Excluding the Ainu from the Olympics is just the latest of disrespectful and discriminatory punches the Japanese government has dished out throughout history. Past laws and initiatives implemented eliminated the traditional systems of Ainu, their land rights and their language.
Today, there are only two native Ainu speakers worldwide, according to the Endangered Languages Project, an organisation of indigenous groups and researchers aimed at protecting endangered languages, (CNN).
The Ainu, like other minority groups in Japan, was an inconvenient culture at a time when the government was steadfastly creating a national myth and rhetoric. Japanese government officials and academics have tried to hide them in a desperate attempt to keep up a facade of a homogenous nation with one mind and heart. So officials tucked the Ainu into files marked “human migration mysteries,” or “aberrant hunter-gatherers of the modern age,” or “lost Caucasoid race,” or “enigma,” or “dying race,” or even “extinct.”

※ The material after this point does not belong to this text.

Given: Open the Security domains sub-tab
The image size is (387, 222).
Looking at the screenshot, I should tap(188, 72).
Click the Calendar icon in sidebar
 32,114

Indigenous peoples in Japan include Ryūkyūans (including Okinawans; around 1,400,000) and Ainu (estimated at 24,000 people). The Ainu are said to be Japan’s first people, Hokkaido’s ground containing continuous layers of occupation that date back as far as 3,000 years before present.

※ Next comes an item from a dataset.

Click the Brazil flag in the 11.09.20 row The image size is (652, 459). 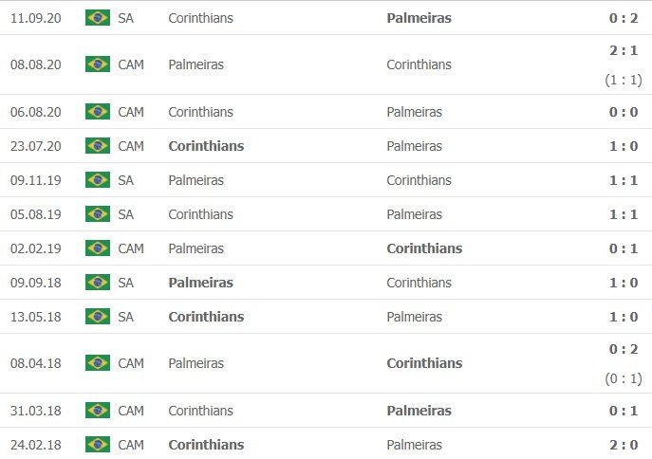coord(97,17)
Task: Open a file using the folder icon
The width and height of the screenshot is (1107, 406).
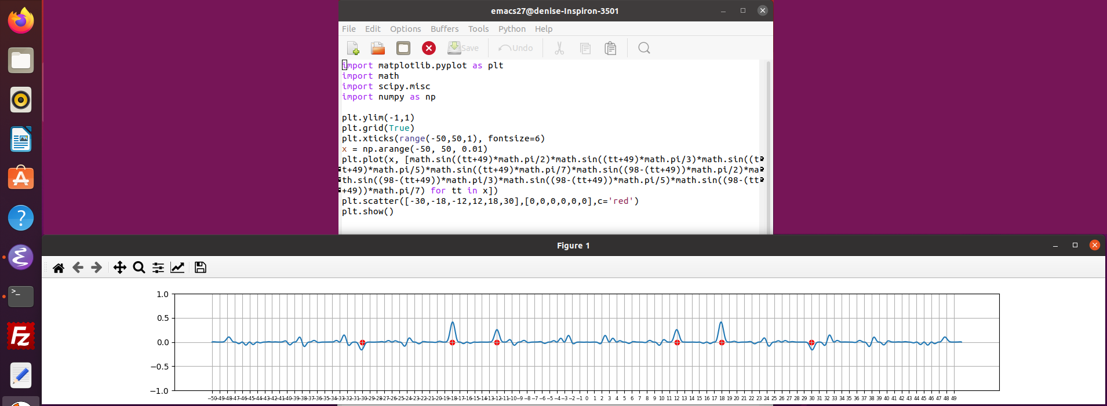Action: (378, 48)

It is stipulated in some documentaries and articles that Japan had officially acknowledged the Ainu as an indigenous people in 2007, but in reality, did not do this until as late as 2019. In September 2007, Japan did vote in favour of the United Nations Declaration on the Rights of Indigenous Peoples. In the same month, however, lawmaker Muneo Suzuki submitted a question to the government asking whether Japan’s adoption of the U.N. declaration technically meant it acknowledged the Ainu were the indigenous people of Japan. The government replied that it could not answer the question because the U.N. did not define what qualifies as an “indigenous people.” Additionally, they found it difficult to qualify who would be included under the proposed new bill and policies, (Japan Times)

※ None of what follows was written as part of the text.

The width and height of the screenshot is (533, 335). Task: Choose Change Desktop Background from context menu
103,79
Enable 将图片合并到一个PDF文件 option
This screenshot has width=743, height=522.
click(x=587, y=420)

The irony lies in the fact that previous assimilation programmes initiated by the Japanese government are what caused the distinction of Ainu heritage to be blurred.
History of Discrimination and Exclusion of the Ainu People
- Discriminatory trade control in the 14th-18th century
In the early history of Japan, when the wajin or ethnically Japanese moved North, they depicted the Ainu as demons (Oni) and branded them as foreigners, promoting discrimination against them. With time they instated unfair or abusive trading rules and took advantage of Ainu resources. This continued for centuries, and eventually lead to the wajin crack down harder on the “rebellious” Ainu with forced assimilation. - Victimisation of the Ainu between Russia and Japan in the 19th century
The land that the Ainu originally called home stretched between Japanese and Russian territory. Through political antics, the Japanese and the Russian agreed on borders in the Treaty of Shimoda (1855). Later, after the Meiji Restoration (1869) the Japanese government included what would later be known as Hokkaido along with the Kuril islands into their sovereignty, and allowed Russia to keep Sakhalin. Ainu people were given a choice to choose their citizenship, while both masters did not treat them well in their new environments. - The development of the nation of Japan into Hokkaido (1869~1882)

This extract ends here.